* Instruction 1
Copy the records word for word, starting with the line that contains "Screen dimensions: 1568x496" and going on through the line that contains "pos(92,250)".

* Text segment

..............................

When you say revegging do you mean that you're getting new pistol growth and fox tailing? If so that's a good thing, it means more weight is being packed on.

Sent From My Note 8.0


----------



## jojaxx (Jan 31, 2014)

Looking good.....hoping mine comes out looking just as yummy....lol


----------



## mike45214 (Feb 4, 2014)

This is day 58

Sent From My Galaxy S4

Live From The Garden


----------



## jojaxx (Feb 4, 2014)

Looking good from here.....how much longer ya got ?


----------



## mike45214 (Feb 4, 2014)

jojaxx said:


> Looking good from here.....how much longer ya got ?


About 12 days to go.


----------



## 6 Leaf General (Feb 5, 2014)

whew...you my man is simply what I like to call a BEAST! ..congrats to you for this whole grow..big inspiration


----------



## mike45214 (Feb 5, 2014)

6 Leaf General said:


> whew...you my man is simply what I like to call a BEAST! ..congrats to you for this whole grow..big inspiration


Thanks man if you like it get you're own setup and make something happen. MOTIVATION

Sent From My Galaxy S4

Live From The Garden


----------



## ASMALLVOICE (Feb 5, 2014)

Looking absolutely incredible M8.

Many thanx for the updates.

Peace and Great Grows

Asmallvoice


----------



## mike45214 (Feb 6, 2014)

ASMALLVOICE said:


> Looking absolutely incredible M8.
> 
> Many thanx for the updates.
> 
> ...


He peeks his head out of his hole, if only for a little while.


----------



## mike45214 (Feb 6, 2014)

Started flushing today


----------



## ilyaas123 (Feb 6, 2014)

Looking great and I hope you get your expected yield  - Good luck!


----------



## mike45214 (Feb 8, 2014)

Day 62, 8 more until harvest.

Sent From My Galaxy S4

Live From The Garden


----------



## mike45214 (Feb 8, 2014)

MOAB will be a part of every grow from here on out!

Sent From My Galaxy S4

Live From The Garden


----------



## HempletonState (Feb 9, 2014)

this was a really great thread man love your scrog has me excited for the ice bomb i have in my veg room. how long was your total veg from seed ? what where your temps? do you put CO2 into the room?


----------



## mike45214 (Feb 10, 2014)

HempletonState said:


> this was a really great thread man love your scrog has me excited for the ice bomb i have in my veg room. how long was your total veg from seed ? what where your temps? do you put CO2 into the room?

..............................

* Instruction 2
Summarize the forum thread in three sentences.

* Exercise input
..............................

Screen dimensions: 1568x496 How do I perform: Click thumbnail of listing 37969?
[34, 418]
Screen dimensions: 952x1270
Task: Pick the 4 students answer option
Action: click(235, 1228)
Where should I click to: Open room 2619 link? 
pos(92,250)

..............................

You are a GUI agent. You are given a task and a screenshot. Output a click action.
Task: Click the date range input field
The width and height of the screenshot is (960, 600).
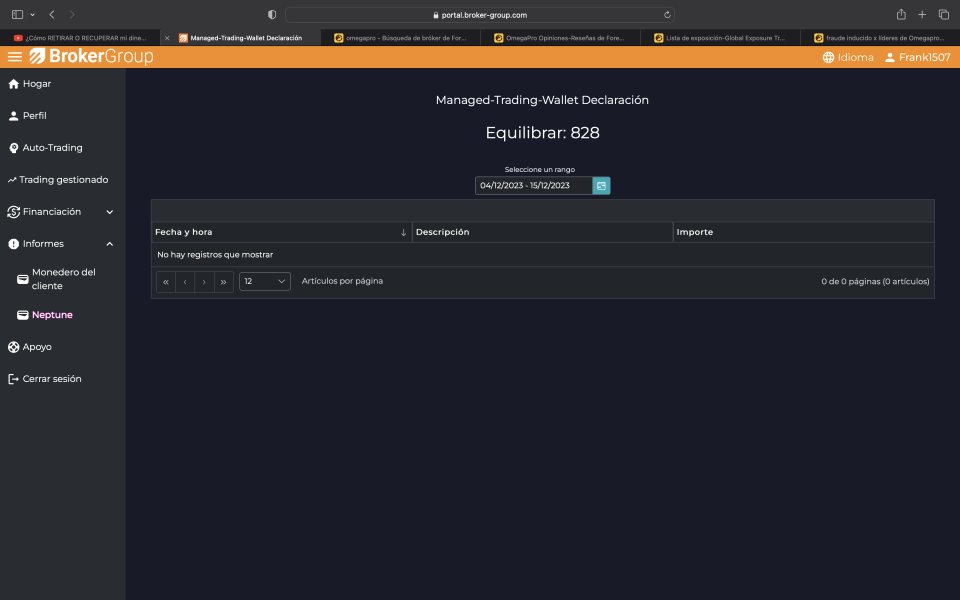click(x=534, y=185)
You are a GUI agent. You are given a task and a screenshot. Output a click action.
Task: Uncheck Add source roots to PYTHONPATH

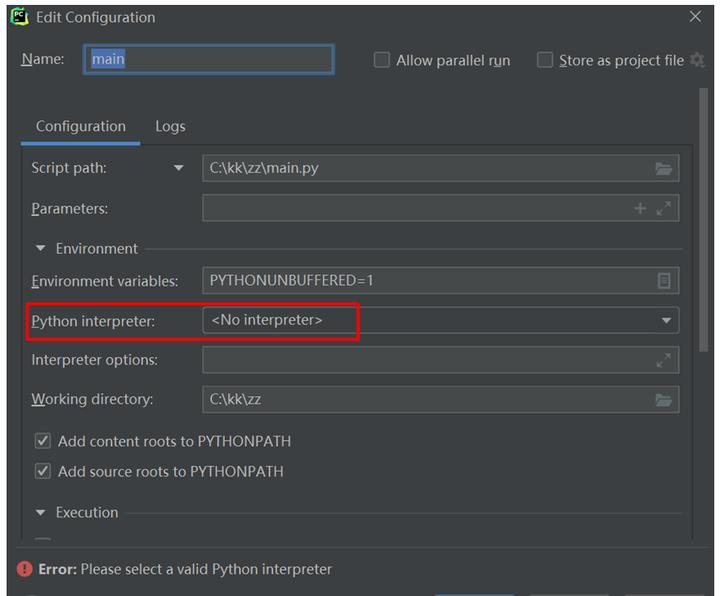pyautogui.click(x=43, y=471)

..............................

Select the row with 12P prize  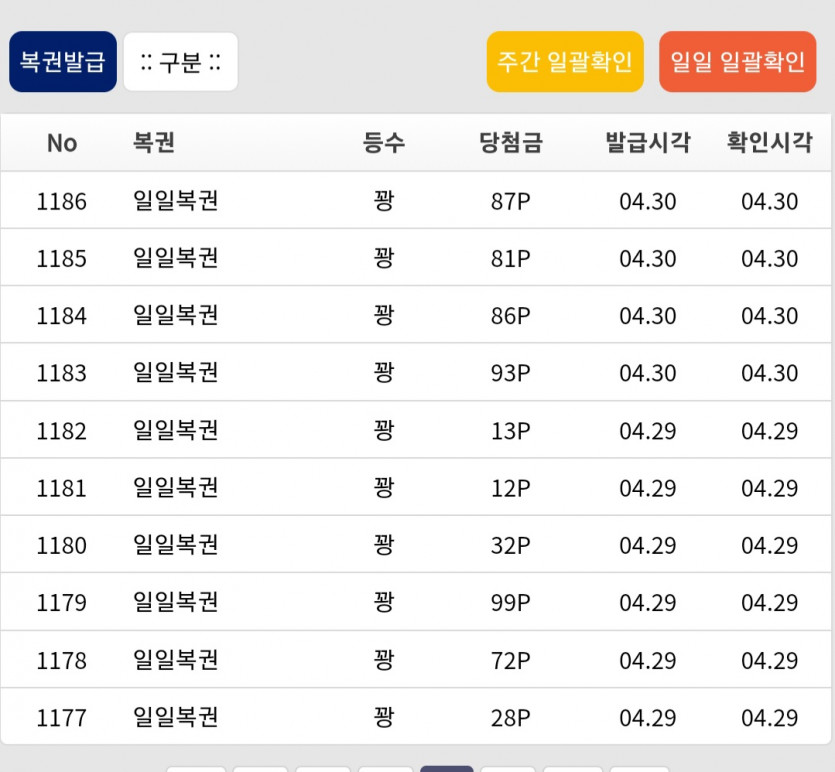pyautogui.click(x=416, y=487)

..............................

* Final answer 1
Screen dimensions: 1568x496 How do I perform: Click thumbnail of listing 37969?
[34, 418]
Screen dimensions: 952x1270
Task: Pick the 4 students answer option
Action: click(235, 1228)
Where should I click to: Open room 2619 link? 
pos(92,250)

* Final answer 2
In the thread, mike45214 posts updates on a grow: day 58 with about 12 days to go, flushing started on Feb 6, and day 62 with 8 more days until harvest. He also says MOAB will be part of every grow from now on, and he tells another member to get their own setup and make something happen. Other members praise how the grow looks and thank him for the updates, and HempletonState asks about his total veg time from seed, his temps, and whether he adds CO2 to the room.